A Relatora Especial das Nações Unidas sobre a situação de Defensores e Defensoras de Direitos Humanos, Mary Lawlor, apresentou na quarta-feira (5), na 58ª sessão do Conselho de Direitos Humanos, o Relatório sobre sua visita ao Brasil, de 8 a 19 de abril de 2024, denominado Fora da vista: Defensores dos Direitos Humanos em contextos rurais, remotos e isolados.
“Há enormes desafios para os defensores dos direitos humanos e eles correm o risco de assassinatos, ataques físicos violentos, ameaças e desapropriação. As raízes desses riscos são históricas, mas cabe à atual administração lidar com elas”, avalia.
Segundo ela, existe uma grande oportunidade para o Brasil com a COP30 em Belém este ano. “A COP do Clima tem sido historicamente um lugar hostil e arriscado para defensores dos direitos humanos. Estou pedindo às autoridades brasileiras que mudem essa maré e a tornem um espaço seguro onde eles possam participar significativamente”, afirmou a relatora em seu discurso.

O governo brasileiro pronunciou-se na sessão através do coordenador-geral do Programa de Defensores de Direitos Humanos, Ambientalistas e Comunicadores, Igo Martini. Ele destacou que o relatório reforça a necessidade urgente de ações concretas para garantir a segurança daqueles que dedicam suas vidas à defesa dos direitos humanos, especialmente em contextos de graves violações, como em territórios indígenas, quilombolas, comunidades tradicionais, além de áreas rurais e urbanas afetadas por conflitos de terra e violência contra jornalistas e ativistas.
___
- _INSTRUÇÕES_:
(1) No texto sobre a visita da relatora da ONU ao Brasil, quais riscos ela diz que os defensores dos direitos humanos correm? Liste todos.
(2) Dê prosseguimento ao texto sobre a visita da relatora da ONU ao Brasil, começando logo após a última frase apresentada.
A listagem não tem relação com o texto.

- _DADOS COLETADOS_:
___
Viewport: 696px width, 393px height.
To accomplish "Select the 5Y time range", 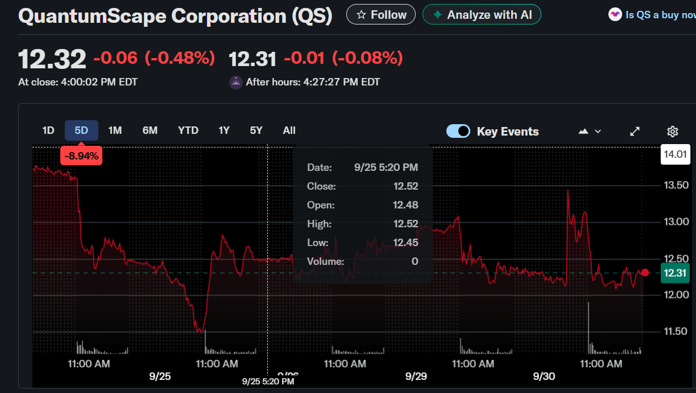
___
- _RESPOSTAS_:
(1) Assassinatos, ataques físicos violentos, ameaças e desapropriação.

(2)
“Defensores de direitos humanos no Brasil enfrentam uma realidade desafiadora, com ameaças constantes, seja no campo, seja nas grandes cidades. O governo brasileiro tem consciência dessa realidade e tem trabalhado para adotar medidas estruturais que respondam a esses riscos de forma eficaz”, afirmou Martini. Mencionou, ainda, o avanço na construção de uma política nacional de proteção a defensores que, desde janeiro de 2023, tem buscado garantir respostas mais rápidas e adequadas aos defensores em situação de risco.
O representante do Brasil destacou duas ações do atual governo: a primeira delas o Programa de Proteção a Defensores de Direitos Humanos, Ambientalistas e Comunicadores – que restabeleceu a participação da sociedade civil no Conselho Deliberativo Federal do programa, atendendo a uma demanda histórica dos movimentos sociais. A segunda, o Plano Nacional de Proteção a Defensores elaborado pelo Grupo de Trabalho Técnico Sales Pimenta que está estruturado em três eixos principais: a proteção estatal, que fortalece as instituições de segurança e amplia a cobertura do programa; a proteção popular, que reconhece e fortalece as redes comunitárias e as organizações da sociedade civil; e a garantia de acesso a direitos e combate à impunidade.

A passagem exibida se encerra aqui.